February was Career and Technical Education month.  It was a time when attention was drawn to
advocating for career and technical education, a time when we celebrated the successes of our students and promoted the strength of our program.  It was a time when advocacy materials are readily available on the CTE Month page and when career and technical student organizations go to their state capitals or local governments and get declarations or proclamations signed to recognize the importance of career and technical education in today’s society.

Earlier this month was the National Policy Seminar in Washington, DC, where state leaders in CTE gather from across the country to hear from influential leaders, learn the latest information about Perkins funding and legislation impacting CTE, and get trained in advocating for career and technical education. The 2015 NPS experience included visits to representatives on the hill and meetings scheduled to share key speaking points about the critical role of CTE in developing America’s workforce.

What happens after the celebration is over? What happens when Career and Technical Education month is no longer on the forefront of our minds?  What happens when we return home from National Policy Seminar with the resources and information we have gained? How do we continue to use the tools that we’ve been presented and the advocacy skills we demonstrated during this time of celebration?
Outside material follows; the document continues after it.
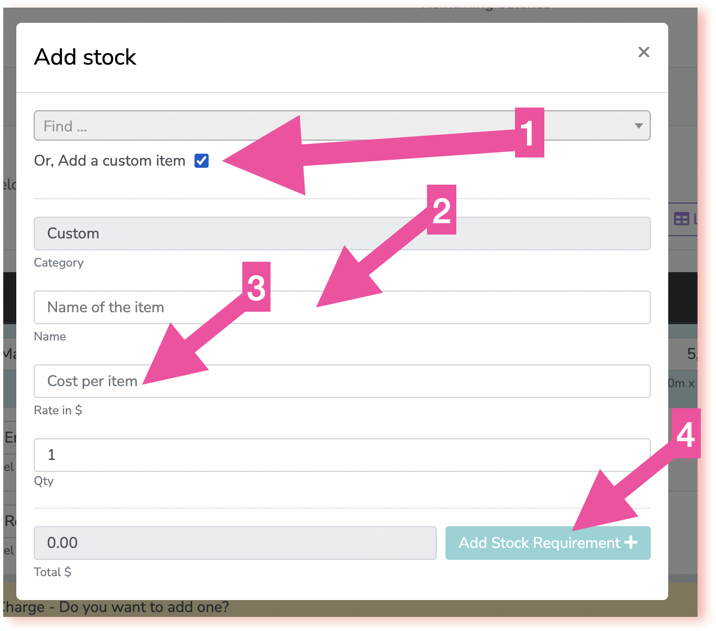Expand the caret arrow on Find field
This screenshot has height=631, width=716.
(639, 126)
I’m guilty of not practicing the same advocacy in March or April that I do in February during CTE month when I schedule my HootSuite account to send daily tweets about the impact and benefit of career and technical education.  I could easily carry out scheduling a once a week tweet about the impact of CTE throughout the rest of the year.  ACTE makes it easy to have resources to use for this purpose through their Get Social with ACTE page.

I take action when ACTE sends an Action Alert on a policy issue that has become intense. The trigger is there to jump into contact mode, reaching out to my legislators through email, twitter and Facebook. Yet, I confess that with the plethora of resources ACTE provides to help us advocate, I don’t make a regular effort to consistently advocate and build relationships with legislators.  I lack a regular emphasis on sharing the successes of my students and the value of career and technical education when times are good and there’s not necessarily a policy crisis.

I share my foibles in consistent advocacy because I challenge you to think about what actions you take after the celebration of CTE month and NPS are over. How do you continue to spread the message about CTE?  If you are like me, what steps are you going to take to establish a more consistent advocacy plan after the celebration is over?